Reconocer lo anterior no significa otorgarle razón alguna a Apocalypto. Probablemente una de sus debilidades más notorias es precisamente la insuficiencia de pensar estas relaciones de poder y sometimiento desde una perspectiva que no fuera específicamente norteamericana y católica. En efecto, las escenas de violencia que se perciben en la película son escenas dantescas y desconcertantes en tanto que son las mismas que se pueden encontrar en Irak y Afganistán. Y la “escenificación” de la ciudad maya que se presenta en la película, con su templo principal recién acabado de construir, en cuya cima un sacerdote enloquecido realiza sacrificios de manera “fordiana”, recurre a los estereotipos con que siempre se presenta el Templo de Jerusalén cuando Jesús increpó su transformación en mercado y lugar de perversión.

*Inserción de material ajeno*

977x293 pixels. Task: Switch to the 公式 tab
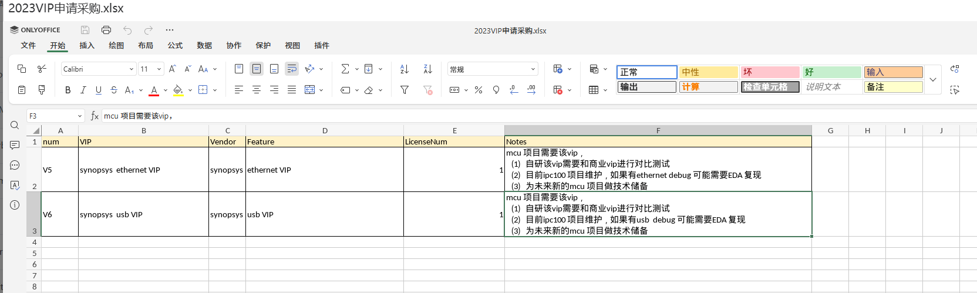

La fealdad del poder, manifiesta en miradas estrábicas, gente enloquecida y envilecida, deformes, enanos, lisiados y gordos, no es otra que la fealdad de los judíos que olvidándose de su Dios se habían entregado con pasión a la lógica del intercambio.

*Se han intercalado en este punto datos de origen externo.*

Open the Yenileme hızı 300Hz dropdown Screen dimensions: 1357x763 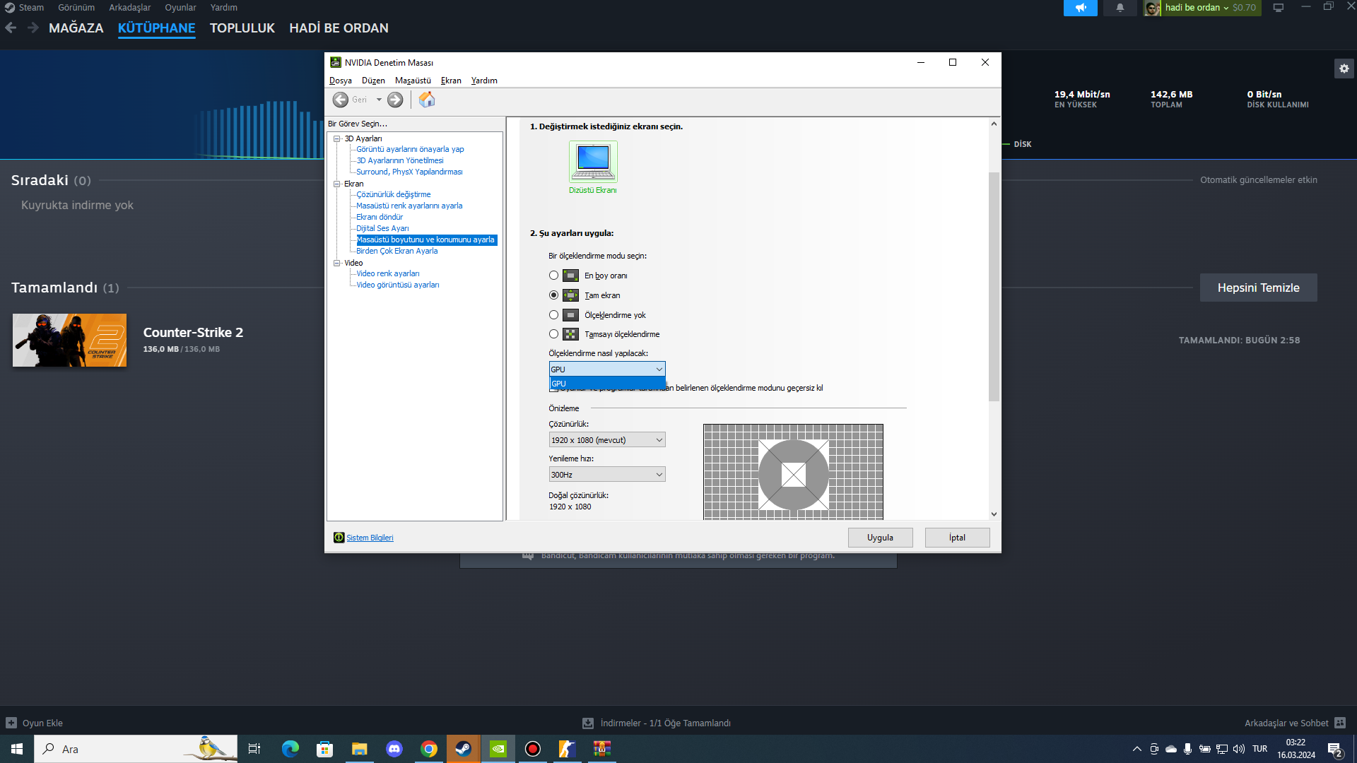[607, 475]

Las películas son, además de negocio y diversión, síntomas de una coyuntura. Lo que necesita ser desentrañado es el motivo por el que Gibson hizo una película de esta naturaleza. Me parece que la clave se encuentra en el epígrafe con que comienza la película y que hace referencia no precisamente a la conquista de México, sino a un peligro que un sector muy conservador de la sociedad norteamericana percibe: la falta de unidad en torno a la lucha contra el mal. Según este epígrafe, lo que fundamentalmente posibilita la conquista y el sometimiento de un pueblo es su división interna. Apocalypto es solamente la metáfora de esta afirmación y la advertencia que Gibson lanza al pueblo norteamericano: o nos unimos contra el mal o éste nos puede conquistar, no por la capacidad de quienes encarnan al mal, sino precisamente por no presentarles cara de manera unánime. El mensaje político de Gibson es radical: el peor enemigo de la sociedad nortemaricana es su división, su discrepancia, la crítica que en su seno, y de manera creciente, se hace a la lucha contra Irak, y que se palpa en el desplome de la popularidad de Bush y los recientes resultados electorales en aquel país.

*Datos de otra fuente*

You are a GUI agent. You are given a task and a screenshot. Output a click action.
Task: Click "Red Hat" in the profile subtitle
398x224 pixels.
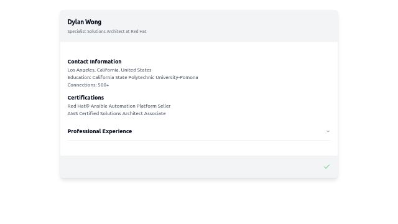click(x=139, y=32)
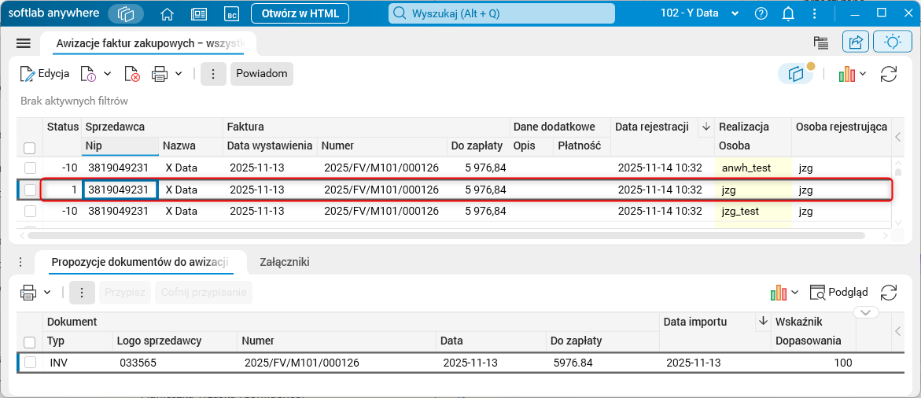921x398 pixels.
Task: Click the share export icon
Action: tap(855, 42)
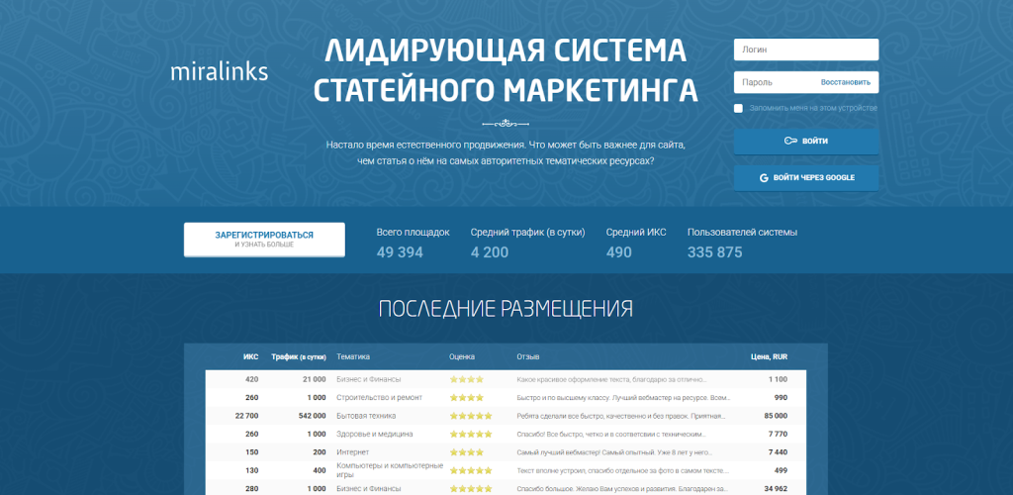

Apocalypto me deja efectivamente una sonrisa, como también me la deja el nacionalismo de los que a falta de argumento se regodean en el puro sentimiento patriótico. Pienso que aquellos que propusieron un boicot debieron proponerlo bien: no ver el cine hollywoodense, que siempre presenta a los latinos como cascarones en los que habita el mal y la decadencia, siempre proclives al sometimiento y a la humillación, con su característica falta de valores y ausencia de cualquier moral a cuestas. Si se hubiese tratado de un boicot, hubiera sido necesario hacerlo bien: no ir nunca más al cine, menos en esas cadenas trasnacionales que inundan al país. Pero esos patrioteros padecen del mismo mal que la película de Gibson: insuficiencia de radicalidad.